■ Supplied entries ■
+-------+
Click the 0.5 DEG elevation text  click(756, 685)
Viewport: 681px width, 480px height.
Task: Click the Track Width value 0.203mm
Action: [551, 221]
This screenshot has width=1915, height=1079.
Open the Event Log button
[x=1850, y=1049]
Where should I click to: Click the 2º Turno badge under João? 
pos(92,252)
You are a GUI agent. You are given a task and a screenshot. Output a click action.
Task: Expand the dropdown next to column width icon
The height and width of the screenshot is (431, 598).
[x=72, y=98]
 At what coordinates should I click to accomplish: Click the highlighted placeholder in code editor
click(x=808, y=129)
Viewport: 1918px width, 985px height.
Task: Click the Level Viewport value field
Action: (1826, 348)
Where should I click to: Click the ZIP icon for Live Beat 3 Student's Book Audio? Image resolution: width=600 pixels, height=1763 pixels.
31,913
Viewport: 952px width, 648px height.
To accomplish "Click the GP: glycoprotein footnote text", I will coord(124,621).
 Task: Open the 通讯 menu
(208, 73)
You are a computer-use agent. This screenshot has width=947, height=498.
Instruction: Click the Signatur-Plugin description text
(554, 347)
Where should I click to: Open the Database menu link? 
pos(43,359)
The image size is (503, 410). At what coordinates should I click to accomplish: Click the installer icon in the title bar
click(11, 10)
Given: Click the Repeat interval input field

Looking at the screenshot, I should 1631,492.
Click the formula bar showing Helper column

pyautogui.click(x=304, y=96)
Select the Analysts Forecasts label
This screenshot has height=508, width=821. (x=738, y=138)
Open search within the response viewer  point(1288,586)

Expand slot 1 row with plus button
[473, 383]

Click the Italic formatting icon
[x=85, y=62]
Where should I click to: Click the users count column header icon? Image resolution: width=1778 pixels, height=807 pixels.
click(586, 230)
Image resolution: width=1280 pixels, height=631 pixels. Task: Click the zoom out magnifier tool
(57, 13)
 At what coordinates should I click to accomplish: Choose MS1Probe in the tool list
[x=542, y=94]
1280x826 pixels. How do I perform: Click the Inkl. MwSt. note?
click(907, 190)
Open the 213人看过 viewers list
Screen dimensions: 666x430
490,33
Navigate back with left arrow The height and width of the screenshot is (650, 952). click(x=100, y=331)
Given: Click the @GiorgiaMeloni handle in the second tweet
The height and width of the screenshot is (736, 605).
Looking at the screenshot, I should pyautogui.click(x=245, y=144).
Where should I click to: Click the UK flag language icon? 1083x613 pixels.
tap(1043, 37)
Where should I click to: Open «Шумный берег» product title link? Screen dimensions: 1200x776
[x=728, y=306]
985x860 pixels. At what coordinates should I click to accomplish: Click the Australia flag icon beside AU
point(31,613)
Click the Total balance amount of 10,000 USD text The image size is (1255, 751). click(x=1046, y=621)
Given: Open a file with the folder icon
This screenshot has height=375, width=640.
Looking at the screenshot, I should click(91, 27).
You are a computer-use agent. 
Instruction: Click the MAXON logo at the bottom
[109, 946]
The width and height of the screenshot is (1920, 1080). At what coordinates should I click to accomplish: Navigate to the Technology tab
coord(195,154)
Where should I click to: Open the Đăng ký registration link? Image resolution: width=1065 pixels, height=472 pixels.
+-------+
■ Brief ■
Report each line of the data in which "agent" occurs.

■ Solution for this task ■
You are a GUI agent. You are given a task and a screenshot. Output a click action.
You are a computer-use agent. This screenshot has width=947, height=498.
You are a computer-use agent. 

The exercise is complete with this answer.